Hello, friends. Want to do something radical today? Revolutionary? Decide to like your body, and follow that decision with actions and words that reflect body-liking.

Many of you have already committed this revolutionary act. Terrific. Spread the gospel, please, and encourage healthy self-image and positive self-talk. And maybe don’t read the rest of this post, since it’s not for you. Stop hogging it.

Many of you have not committed this revolutionary act. If you want to participate in the revolution, repeat after me: I like my body.

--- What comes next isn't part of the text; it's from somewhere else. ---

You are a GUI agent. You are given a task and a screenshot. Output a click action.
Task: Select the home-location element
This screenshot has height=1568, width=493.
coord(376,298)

Is that radical? Is it just positively subversive?

I like my body.

A lot of people hate their bodies, and that is silly. We should reserve hate for entities that really deserve it, like war criminals and pedophiles. Our bodies, though, unlike criminals and pedophiles, are useful.

But that’s not where the focus is. Cultural focus is decidedly not on our bodies’ usefulness. The focus is on our bodies’ flaws. Magazines full of cellulite-free, photo-shopped (and thus practically fictional) dolls want us to focus on flaws. Focusing on flaws is a dangerous, navel-gazing mistake.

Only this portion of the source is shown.